Climate-based onion planting guide for The Pas, Manitoba

When to Plant Onions in The Pas: Timing and Maturity Guide

Onions are usually a dependable crop in The Pas. The season is supportive enough that gardeners usually have real flexibility in timing and variety choice, including very early to late varieties.

Typical Planting Window

Strong fit in this climate

Use the planting dates below for onions in The Pas.

Start indoors March 8
Typical planting window May 3 – May 17
Method Transplant
Typical days to maturity 95–110

Gardeners usually start indoors around March 8 and plant outdoors from about May 3. Most varieties need about 95–110 days to reach maturity once they are in the garden.

Onions are usually a dependable choice in The Pas. The season is supportive enough that gardeners usually have options instead of feeling pushed into only the quickest path.

The extra room here is most valuable when gardeners use it to improve finish quality and uniform sizing rather than merely count on maturity.

Best local strategy: Plant on time, choose the varieties you actually want, and focus on steady growth after transplanting.

Can Onions Mature in The Pas?

Growing degree days measure how much useful warmth typically accumulates during the season. For onions, this helps estimate whether local heat accumulation is usually enough for the crop to reach maturity on time.

Available GDD (base 45) 1771
Typical crop GDD target 1300
Heat margin +471

From the usual planting window, The Pas typically provides about 1771 growing degree days for onions. With a typical crop target of 1300, that leaves a heat margin of +471. That heat margin usually gives the crop a dependable buffer, so gardeners have some flexibility in planting date and variety choice without pushing the crop close to the edge.

GDD Checkpoints for The Pas

If planting later than usual, this table shows how much growing degree day heat is still available from each point in the season. It is most useful for judging how much flexibility you still have before the crop starts losing margin.

Checkpoint Remaining GDD Heat margin Fit vs typical target
Apr 15 1786 +486 Comfortable
May 15 1780 +480 Comfortable
Jun 1 1683 +383 Comfortable
Jun 15 1521 +221 Comfortable
Jul 1 1270 -30 Usually short

Best Onion Varieties for The Pas

Most onion varieties can succeed in The Pas in a typical year.

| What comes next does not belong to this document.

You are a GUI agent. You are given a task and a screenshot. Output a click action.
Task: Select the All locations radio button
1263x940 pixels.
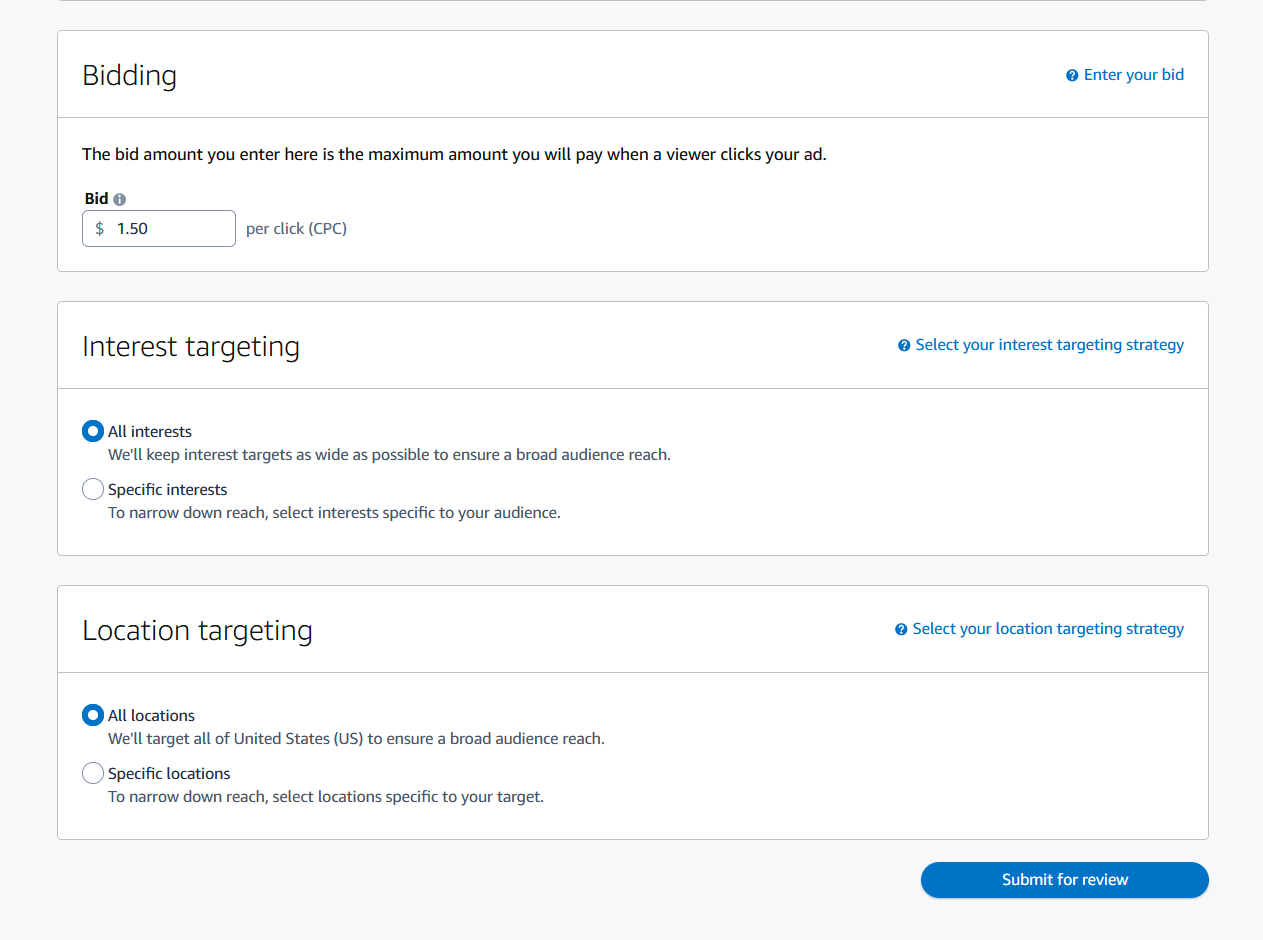point(92,715)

That gives gardeners room to choose for the kind of harvest they want, not just for minimum maturity speed.

Varieties that often fit well here include:

Variety class Typical days to maturity Typical GDD need Local fit
Very early 90–95 1100 Good fit
Early 95–105 1200 Good fit
Mid-season 105–115 1300 Good fit
Late 115–120 1400 Good fit

Main risk: The most common problems here are practical ones: planting too late, losing momentum early, or choosing varieties that ask for more season than necessary.

How Frost Affects Onions in The Pas

The Pas usually has about 121 frost-free days, with a typical last spring frost around May 24 and a typical first fall frost around September 22.

Typical last spring frost May 24
Typical first fall frost September 22
Typical frost-free days 121
Minimum safe temperature 28°F / -2 °C

Onions are generally lightly frost tolerant and temperatures below about 28°F ( -2 °C) can slow growth or damage plants.

Onions are usually tolerant enough of cool conditions that frost dates act more like planning markers than hard limits. In practice, timing and steady early growth matter more than avoiding every light frost.

The most common setbacks here are practical: planting too late, losing momentum early, or choosing varieties that ask for more season than necessary.

In The Pas, onions usually have a solid seasonal margin when planted around May 3. The warmest garden spots are usually south-facing walls, raised beds, sheltered backyards, and urban heat pockets. Cooler spots like open windy yards, low frost pockets, and exposed sites that lose heat quickly tend to warm up later and usually provide less heat. For onions, warmer garden spots usually improve early growth and can make timing a little more forgiving.

Related crops

Related crops worth comparing for the same city:

For a broader local overview, see the The Pas planting guide. You can also use the Growing Degree Day Planner to test planting dates and crop timing.